The Smell of Unelected Legislatures In the Morning
Someone loves them, and no surprise, it's the
unelected legislatures themselves:
Connecticut, Delaware, Maine, Massachusetts, New Hampshire, New Jersey, New York, Rhode Island and Vermont came together in 2003 to form a coalition, known as the Regional Greenhouse Gas Initiative, in order to explore a market-driven cap-and-trade system for carbon dioxide emissions in the absence of mandatory emissions reductions at the national level.
Phil Cherry, policy director at Delaware's Department of Natural Resources said the proposal, as it is currently written, caps emissions of carbon dioxide at 150 million tons a year starting in 2009. Under the proposed guidelines, emission reductions would be required starting in 2015, which would ramp up to a 10 percent cut in 2020.
"The proposal is a draft and some of the details have yet to be worked out," Cherry told Reuters. He said that the document will be sent to power producers who will have a chance to comment on it formally at a meeting on September 21.

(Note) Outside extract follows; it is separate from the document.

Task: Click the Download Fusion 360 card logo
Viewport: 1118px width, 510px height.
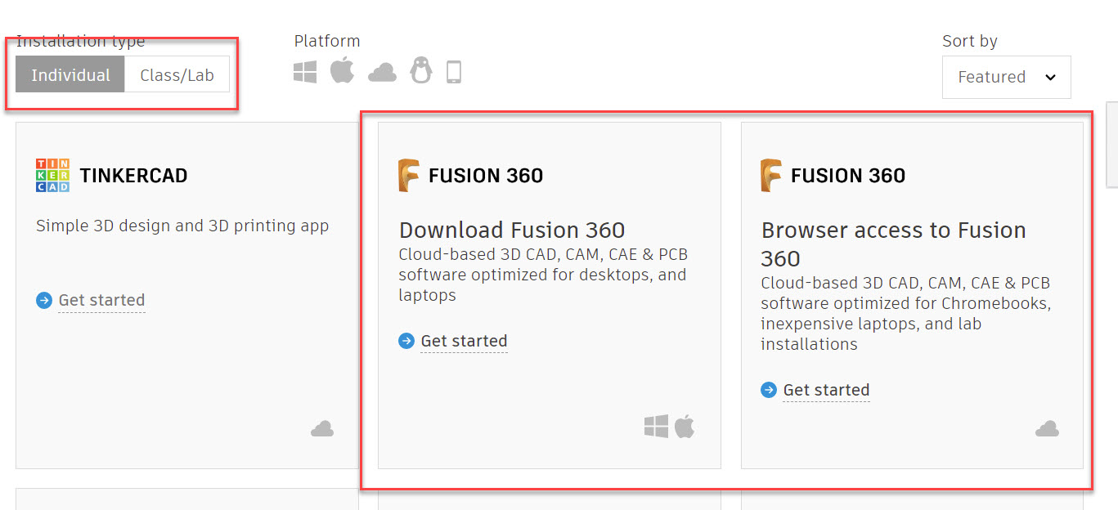Action: 408,175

Once a final agreement is reached, legislatures or regulators in the nine states will have to approve it.
Not a state legislature and not Congress, but a "regional initiative" appoints itself to make laws for the states under its jurisdiction. I fail to see how this could pass an Interstate Commerce Clause challenge, but then again, it regulates
interstate commerce and not individual states' internal legislation.
Well, what else can the rulers do when the unwashed, power-loving masses elect people of the wrong mindset?